I was happy. Improved efficiency, and my personal time spent chairside was cut in half due to only having to utilize one Q-finisher to remove all the composite and polish the teeth. What more could
I want? Reduced sound! Yes, I still had that squealing chalkboard sound of dentistry ringing throughout the office every time I spun up my handpiece. Striking fear into the hearts and minds of our unsuspecting patients. Once again, Komet USA came to the rescue. They started carrying the Bien-Air handpieces and kindly sent one out for me to evaluate. I immediately fell in love. The handpiece had decreased sound, vastly increased torque, and incredible cutting efficiency. I was in heaven, but I couldn’t justify the price. So, yet again, I held off from purchasing.

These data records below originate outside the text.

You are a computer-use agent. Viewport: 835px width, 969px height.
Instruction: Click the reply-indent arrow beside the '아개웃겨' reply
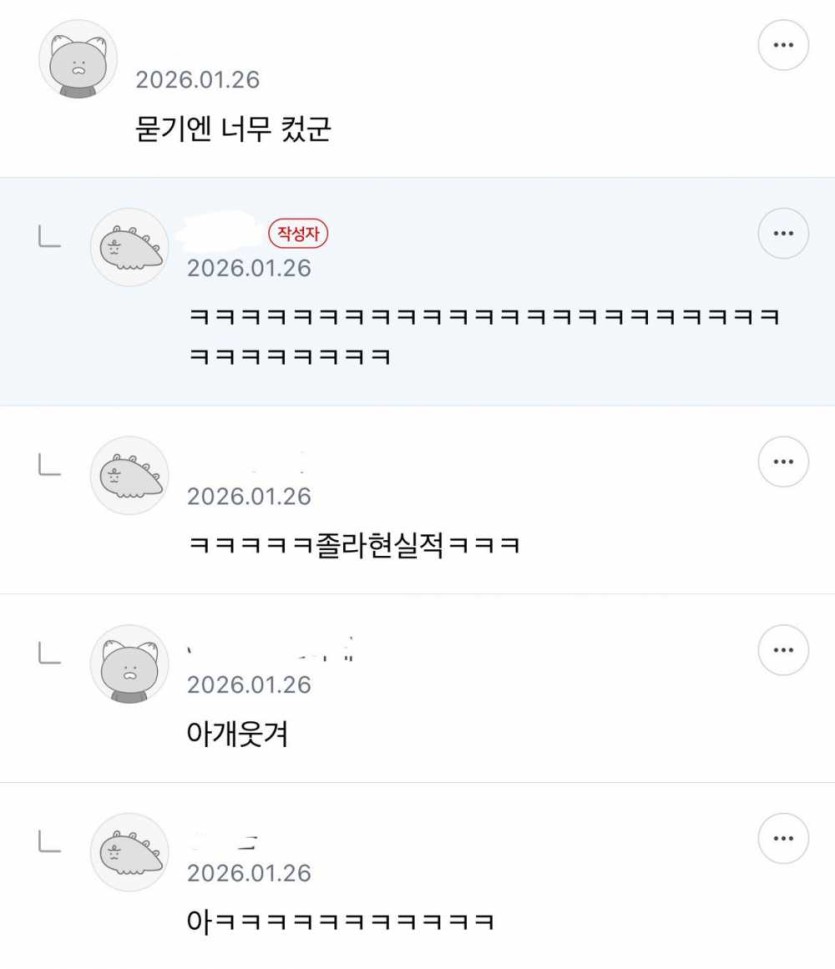click(49, 655)
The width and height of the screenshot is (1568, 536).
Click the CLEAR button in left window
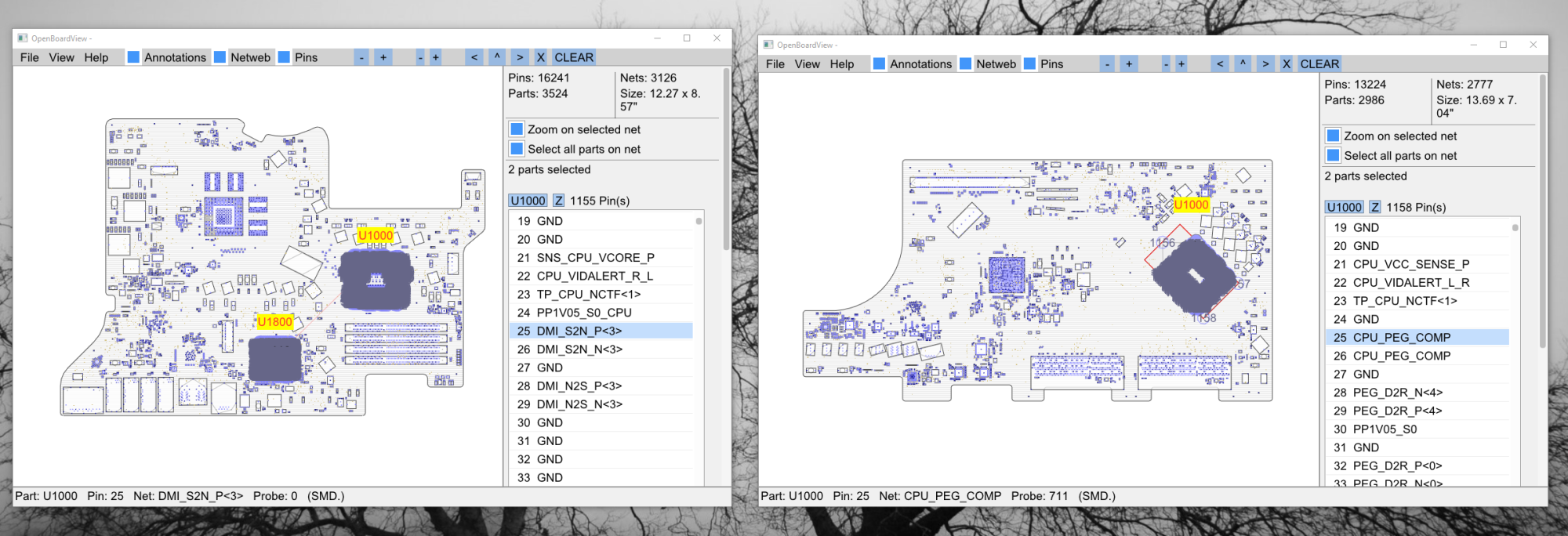click(573, 57)
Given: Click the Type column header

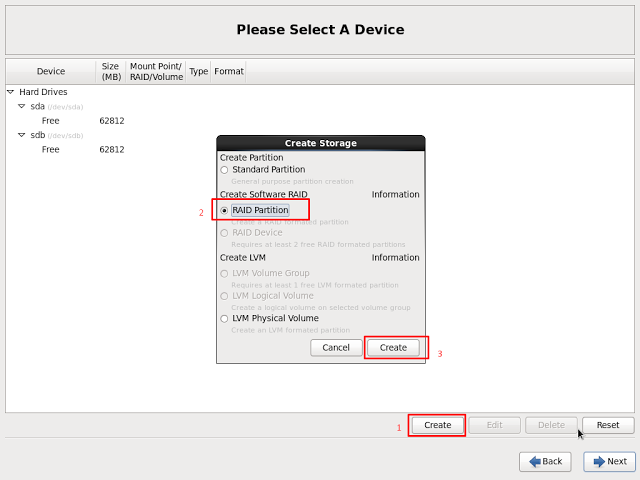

Then COVID-19 hit, and it changed everything. Seemingly overnight, we were having discussions around the generation of aerosol and how our team members and other patients were at risk. Colleagues talked about respirators, office airflow, dedicated high volume suction units, oral rinses, etc. All to reduce contaminated aerosols.
We already reduced aerosol generation by not using water spray during composite removal or surface enamel modifications, but I wanted to do more. One evening, I was deliberating on how we could further reduce aerosol dispersion when I remembered my time spent with the Bien-Air EHP from Komet USA. A seemingly unimportant observation was the significant reduction in the air coming out of the head of the EHP and the subsequent decrease in aerosol dispersion. I got on the phone with my friend at Komet USA the next day and had them send another unit for evaluation. This time specifically to evaluate aerosol generation.
With the Q-Finisher burs at 200,000 RPM’s, there is significantly less visible aerosol generated than what is produced with our air driven turbines. And when we reduced the speed down to 100,000 RPM’s, we saw even less aerosol dispersed extraorally without a significant loss in cutting efficiency. Add a well-placed high-volume evaluator (HVE), and we found we could effectively eliminate the production of extraoral aerosol. And the noise? When the speed is decreased to 100,000 RPM’s, the sound becomes negligible when compared to air turbines.
With reduced aerosol and sound, and increased torque and efficiency, the time was right to purchase. Now there was a sufficient value proposition to push me over the edge and buy EHP’s for every dental unit.
Over the past few weeks, I have come to truly enjoy all the positive benefits of equipping our offices with electric handpieces, and our patients have taken note. All air-driven handpieces have been removed, and even the staff utilize the same EHP at slow speed when they need a rotary instrument.
Thankfully, COVID-19 has been less substantial than was once predicted. However, it is a significant infection for a specific cohort of our patients. It has reminded us that we need to be mindful of the aerosol that we generate in our offices. Through the utilization of EHP’s, HVE, and no water spray, we are now effectively eliminating the extraoral dispersion of aerosol in our orthodontic office.